Rochambeau Statue
Newport, RI

Jean-Baptiste Donatien de Vimeur, comte de Rochambeau was a French nobleman and general who participated in the American Revolutionary War as the commander in chief of the French Expeditionary Force which came to help the American Continental Army.

In July 1781, Rochambeau's force left Newport, Rhode Island to join Washington on the Hudson River at Dobbs Ferry, New York. There then followed a march of the combined forces to Yorktown, Virginia, the seige of Yorktown and the Battle of the Chesapeake leading to the surrender of British General Cornwallis at Yorktown.

In 1934, American A. Kingsley Macomber donated this statue of General Rochambeau to the city of Newport, Rhode island.
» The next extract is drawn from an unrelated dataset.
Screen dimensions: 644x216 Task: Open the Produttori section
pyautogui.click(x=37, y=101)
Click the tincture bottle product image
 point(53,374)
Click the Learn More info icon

The sculpture is a replica of a statue in Paris.

Beavertail Light
Jamestown, Conanicut Island, RI

This is Beavertail Light located at the tip of Jamestown aka Conanicut Island. The lighthouse established here in 1749 at Beavertail Point, at the southern tip of Conanicut Island, was the granddaddy of all Rhode Island lighthouses and only the third one—after Boston Harbor and Nantucket’s Brant Point—in the American colonies. Only the base remains of the original lighthouse. The tower shown in this photo was built in 1856.
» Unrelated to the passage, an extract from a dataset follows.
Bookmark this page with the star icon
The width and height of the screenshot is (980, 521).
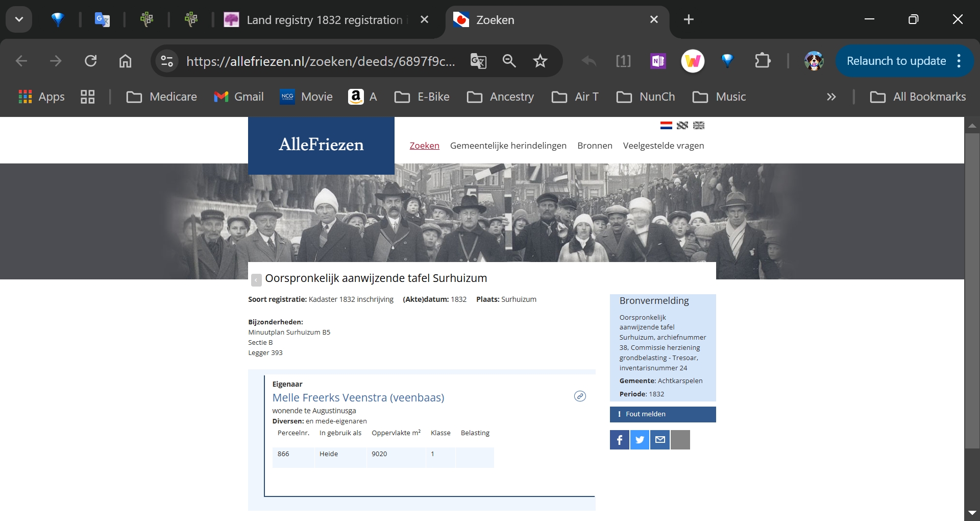coord(540,61)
A more complete history of this light house may be found here rtail/history.html

The Breakers
Newport, RI

The Breakers is the grandest of Newport's summer "cottages" and a symbol of the Vanderbilt family's social and financial preeminence in turn of the century America. Commodore Cornelius Vanderbilt (1794-1877) established the family fortune in steamships and later in the New York Central Railroad, which was a pivotal development in the industrial growth of the nation during the late 19th century.
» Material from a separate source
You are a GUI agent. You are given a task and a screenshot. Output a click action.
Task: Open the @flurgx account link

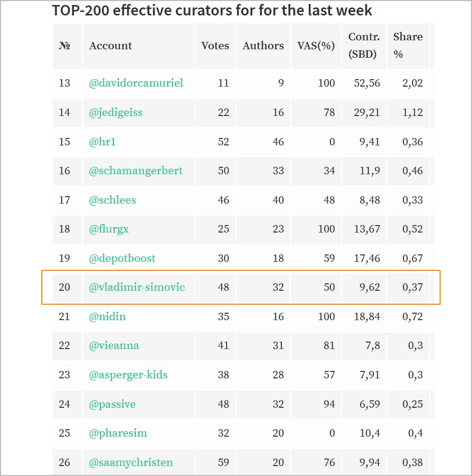tap(109, 229)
The Commodore's grandson, Cornelius Vanderbilt II, became Chairman and President of the New York Central Railroad system in 1885, and purchased a wooden house called The Breakers in Newport during that same year. In 1893, he commissioned architect Richard Morris Hunt to design a villa to replace the earlier wood-framed house which was destroyed by fire the previous year. Hunt directed an international team of craftsmen and artisans to create a 70 room Italian Renaissance- style palazzo inspired by the 16th century palaces of Genoa and Turin.

The Vanderbilts had seven children. Their youngest daughter, Gladys, who married Count Laszlo Szechenyi of Hungary, inherited the house on her mother's death in 1934. An ardent supporter of The Preservation Society of Newport County, she opened The Breakers in 1948 to raise funds for the Society. In 1972, the Preservation Society purchased the house from her heirs. Today, the house is designated a National Historic Landmark. For more information on this Newport mansion visit this web site.

Newport, RI

Chateau-sur-mer was the most palatial residence in Newport from its completion in 1852 until the appearance of the Vanderbilt houses in the 1890s.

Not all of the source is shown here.